RESEARCH ON THE POSSIBILITY TO
PLAY THE WIKI RACE GAME USING
SUBREDDITS
Dmitry Milya, 3530903/80302
INTRODUCTION
A Wikirace is a race between any number of participants,
using links to travel from one Wikipedia page to another.
The first person to reach the destination page, or the
person that reaches the destination using the fewest
links, wins the race. Intermediary pages may also be
required.
The goal of this research is to find out whether it is
possible, and if yes then if it is easy enough for a human,
to play the Wikirace game on Reddit with subreddits
instead of pages using crossposts as links between
them.
METHODOLOGY
SNAP: Social Network: Reddit Hyperlink Network
https://snap.stanford.edu/data/soc-RedditHyperlinks.html
The hyperlink network represents the directed connections
between two subreddits. The network is extracted from
publicly available Reddit data of 2.5 years from Jan 2014 to
April 2017 containing 571928 crossposts.
The method is to calculate the fraction of nodes in the
largest connected component and the mean shortest path
length of the network along with the mean weight of these
paths to decide whether it is possible and easy enough for a
human to play the Wikirace game using crossposts as links
between subreddits.
The directed connections between
two subreddits were represented
as a weighted edge csv-list with
weight calculated as inverse of the
number of crossposts between the
connected subreddits in order to
help calculate the “difficulty” of
traversion.
EXPERIMENTAL SETUP
The resulting network consists of:
• 234792 edges
• 2135 nodes
CALCULATION RESULTS
The network is not connected, the fraction of vertices in
the weakly connected component is 74.8% and the
fraction of vertices in the strongly connected component is
5.6%.
The mean shortest path length of the network is 5.884 and
the mean weight of these paths is 2.667.
DISCUSSION
The network under consideration is not connected, although the fraction of
vertices in the weakly connected component is 74.8% which is high enough for
the game to be possible, however the fraction of vertices in the strongly
connected component is only 5.6% which does not guarantee that the game
will have a large variety of starting and destination subreddits.
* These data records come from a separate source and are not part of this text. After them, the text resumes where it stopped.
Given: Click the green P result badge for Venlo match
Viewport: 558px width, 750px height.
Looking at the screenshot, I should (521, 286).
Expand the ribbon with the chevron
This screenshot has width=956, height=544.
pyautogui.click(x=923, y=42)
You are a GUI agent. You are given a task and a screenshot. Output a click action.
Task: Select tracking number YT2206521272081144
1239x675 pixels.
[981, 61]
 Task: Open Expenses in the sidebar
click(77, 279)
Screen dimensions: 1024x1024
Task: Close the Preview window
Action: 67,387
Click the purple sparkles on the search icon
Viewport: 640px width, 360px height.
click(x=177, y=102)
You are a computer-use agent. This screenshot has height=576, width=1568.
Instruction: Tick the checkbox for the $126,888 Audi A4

The mean shortest path length of the network is 5.884 and the mean weight of
these paths is 2.667 which means that on average the best playthrough is
going to be around 6 steps long but on this path each subreddit will have only
around 2 crossposts leading to the next subreddit which, considering that the
data spans over 2.5 years, may be very hard to find depending on the
frequency of new posts on the subreddit.
In conclusion, the results above may be interpreted as such: it is possible to
play the game although the difficulty of each run depends heavily on the
frequency of new posts on the subreddits that lay on the path between the
starting and destination subreddits. The result could be more certain if the data
contained such information.